> [Records for the exercise]:
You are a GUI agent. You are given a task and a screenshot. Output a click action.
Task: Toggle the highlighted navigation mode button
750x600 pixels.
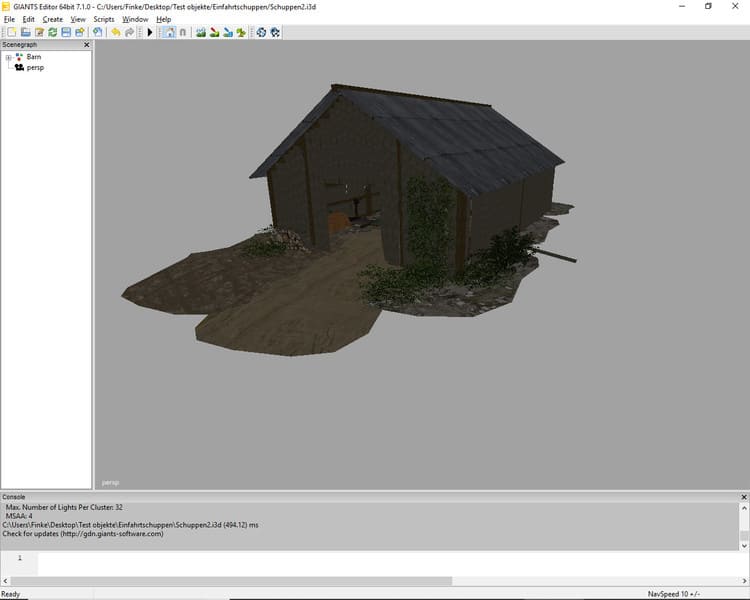tap(168, 33)
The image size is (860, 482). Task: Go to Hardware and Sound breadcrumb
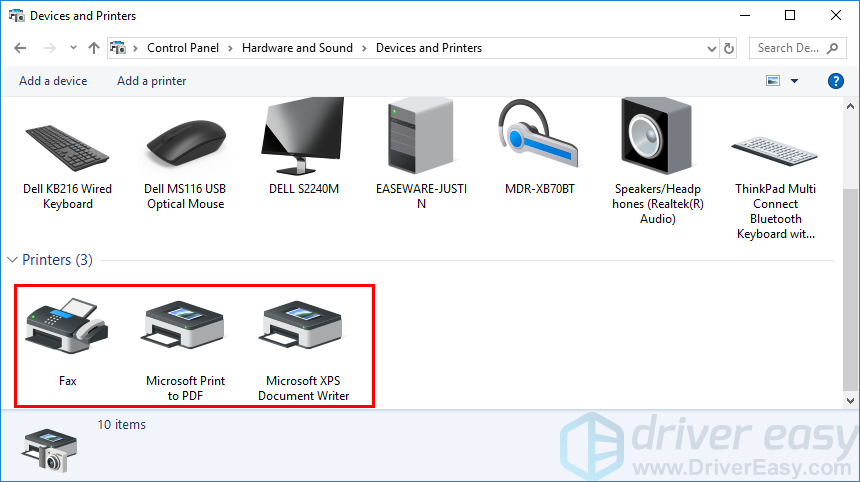pyautogui.click(x=297, y=48)
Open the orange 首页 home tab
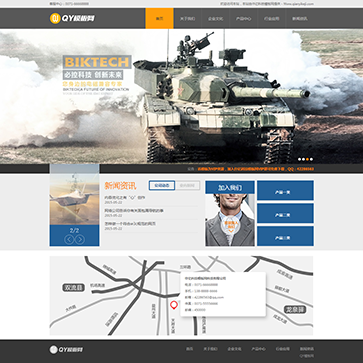Screen dimensions: 363x363 pyautogui.click(x=159, y=19)
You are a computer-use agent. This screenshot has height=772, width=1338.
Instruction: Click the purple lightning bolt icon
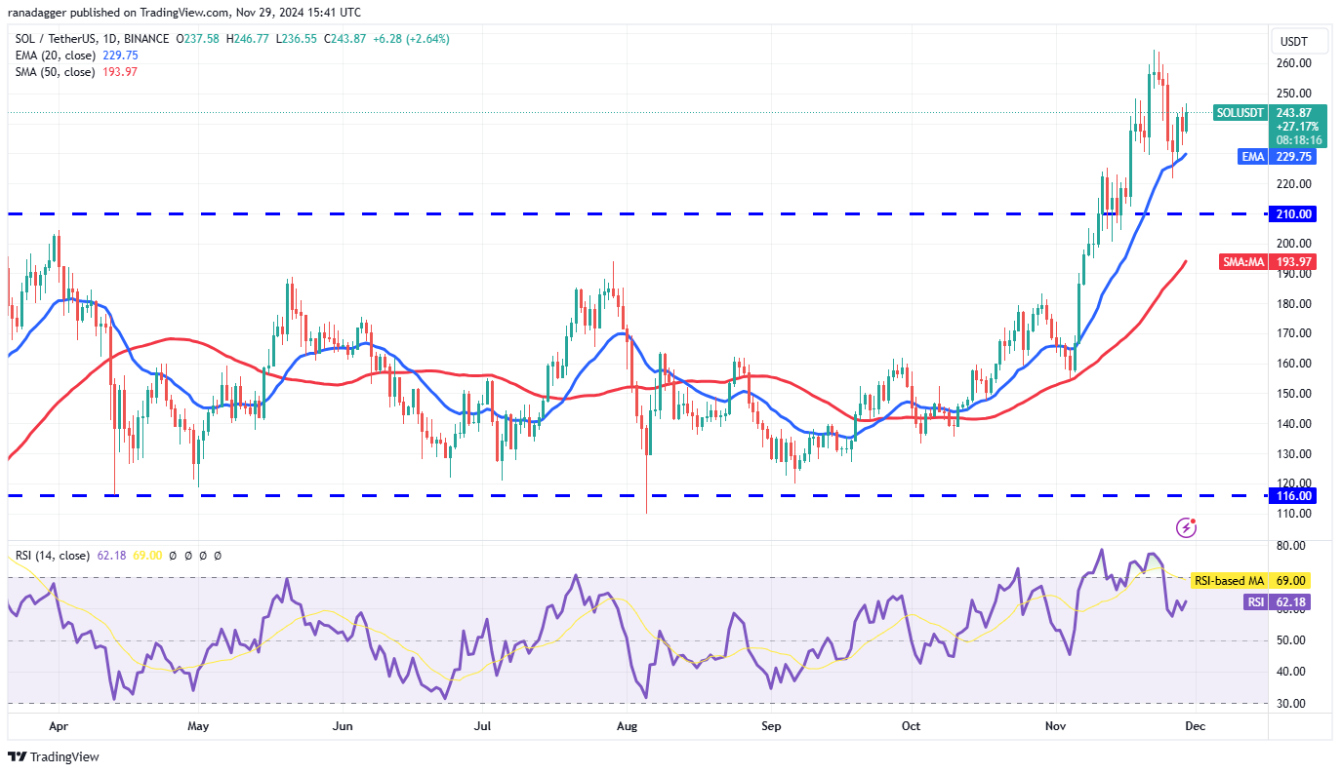1187,526
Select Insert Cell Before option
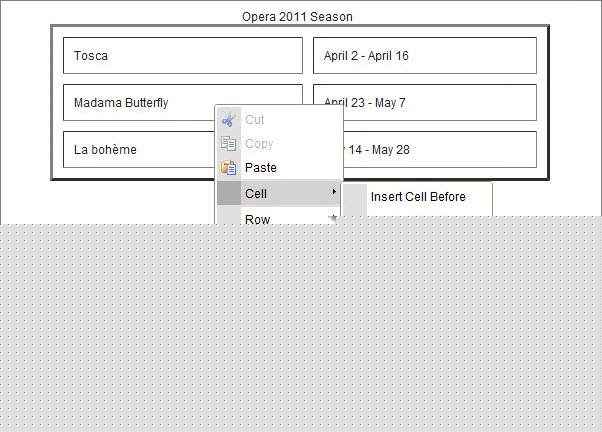The width and height of the screenshot is (602, 432). click(x=418, y=197)
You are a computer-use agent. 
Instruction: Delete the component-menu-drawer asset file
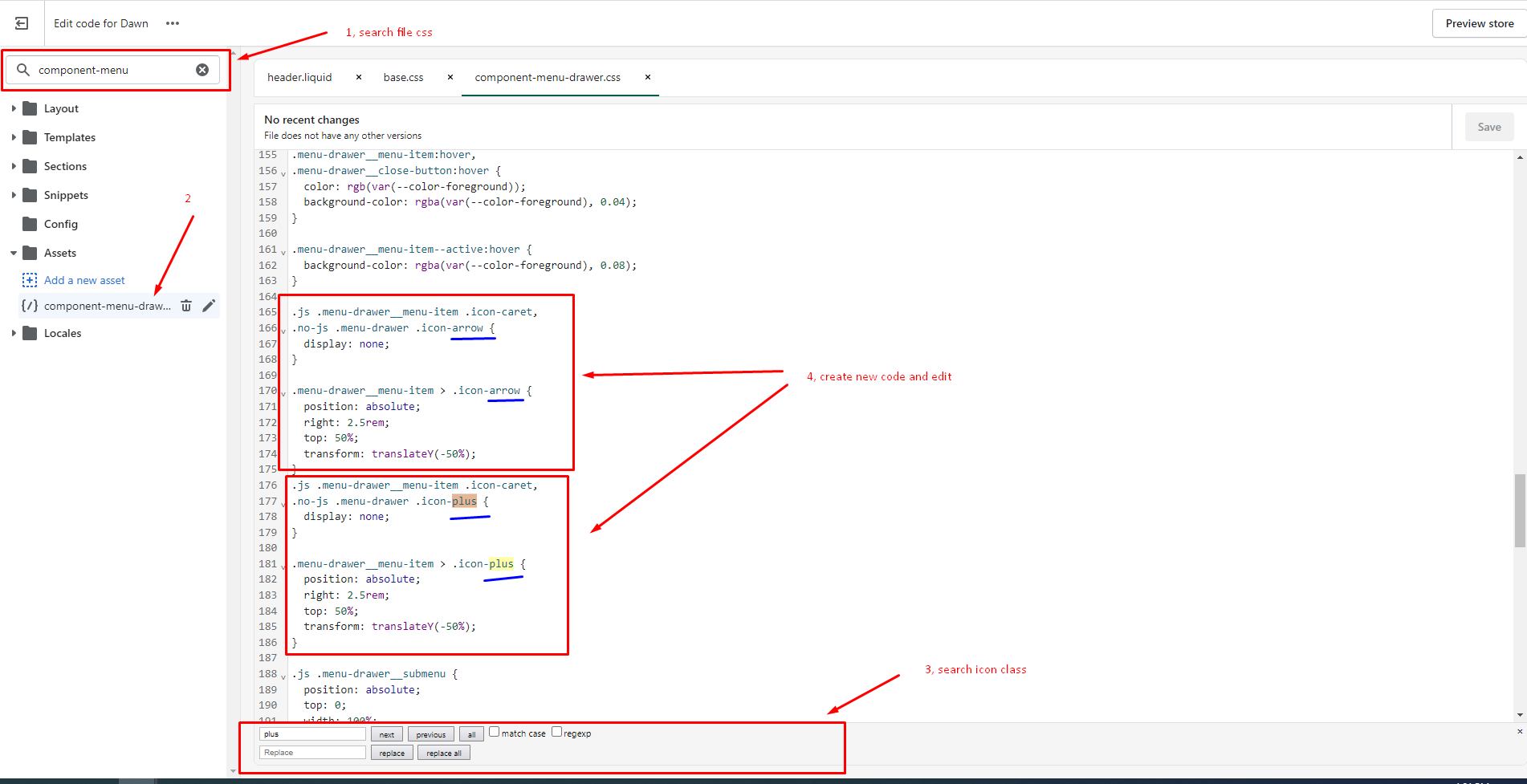point(186,306)
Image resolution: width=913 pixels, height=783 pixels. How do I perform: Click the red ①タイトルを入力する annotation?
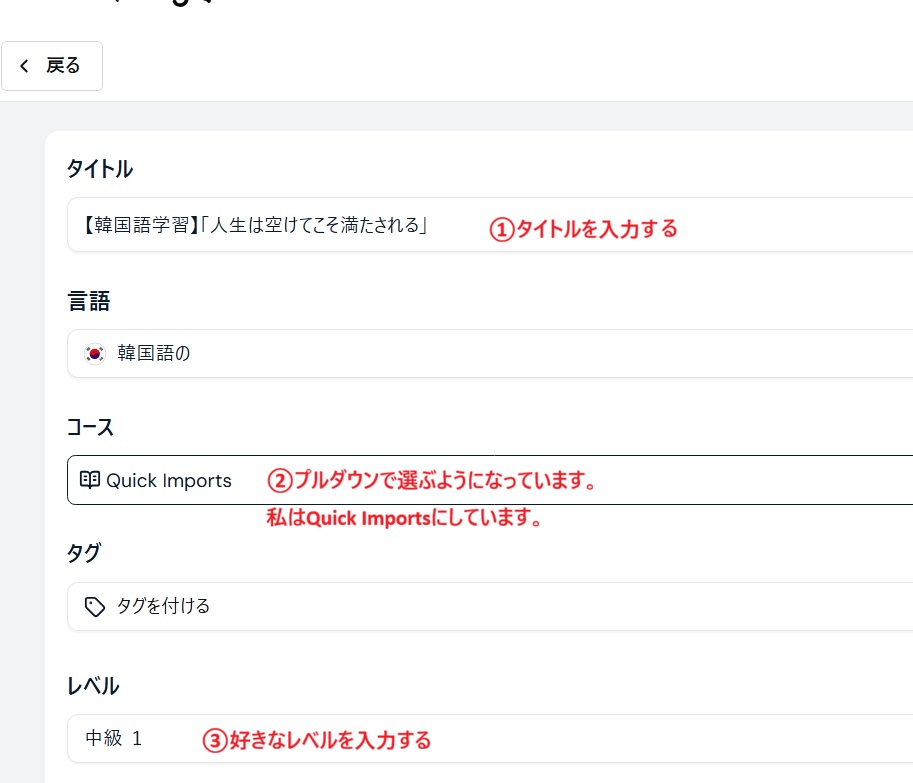pyautogui.click(x=583, y=229)
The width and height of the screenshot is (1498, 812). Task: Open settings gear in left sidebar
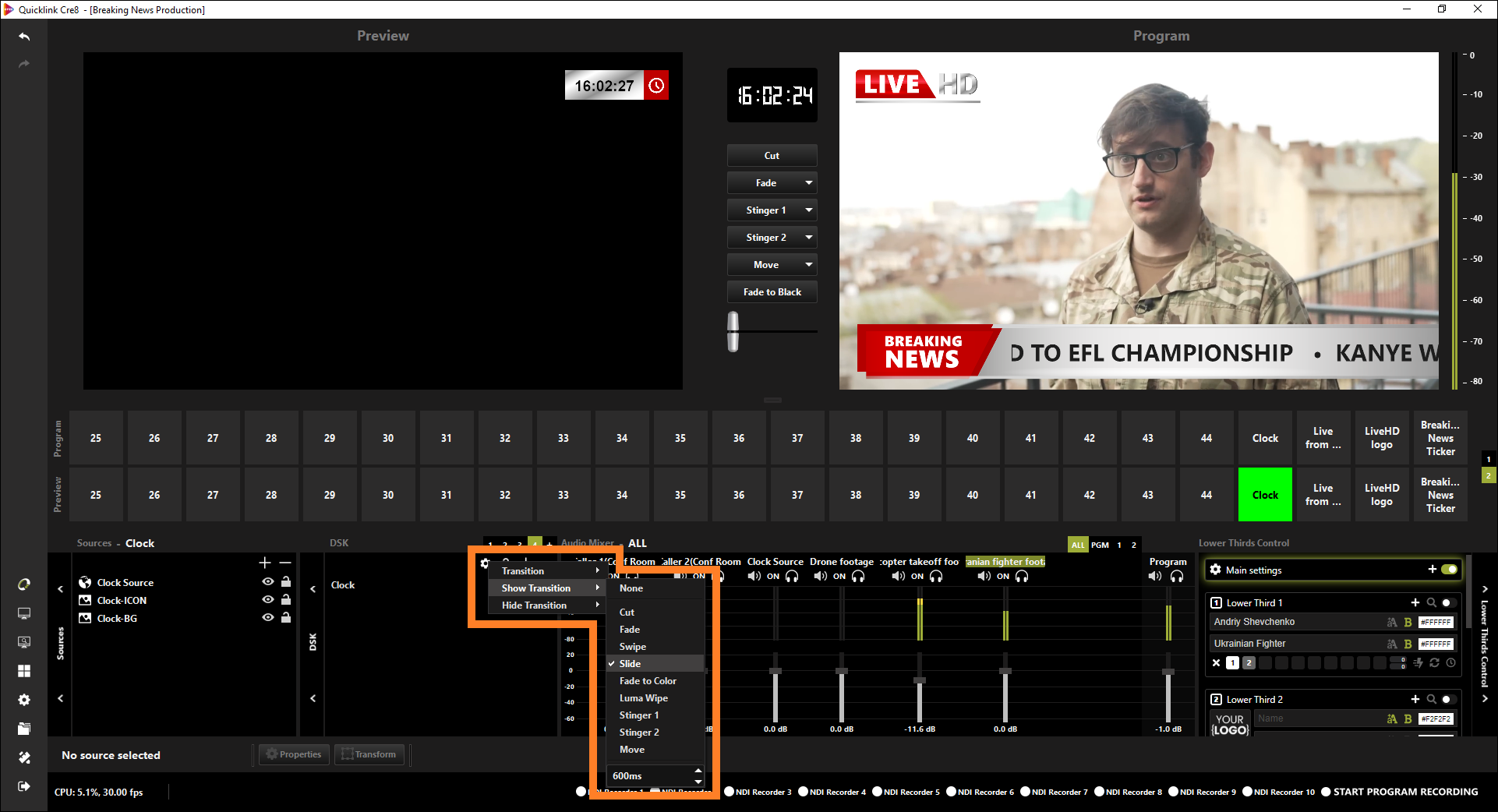24,700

> [What is being asked]: Without the pictures, write out the listing exactly as it appears above.

> [Answer for the task]:
You are a GUI agent. You are given a task and a screenshot. Output a click action.
Task: Toggle the highlighted navigation mode button
750x600 pixels.
tap(168, 33)
The image size is (860, 482). Task: Go to Hardware and Sound breadcrumb
pyautogui.click(x=297, y=48)
Open the orange 首页 home tab
Screen dimensions: 363x363 pyautogui.click(x=159, y=19)
You are a computer-use agent. This screenshot has height=772, width=1338.
Instruction: Click the purple lightning bolt icon
1187,526
Select Insert Cell Before option
The width and height of the screenshot is (602, 432). click(x=418, y=197)
You are a computer-use agent. 
Instruction: Delete the component-menu-drawer asset file
point(186,306)
Image resolution: width=913 pixels, height=783 pixels. How do I perform: Click the red ①タイトルを入力する annotation?
pyautogui.click(x=583, y=229)
The width and height of the screenshot is (1498, 812). Task: Open settings gear in left sidebar
24,700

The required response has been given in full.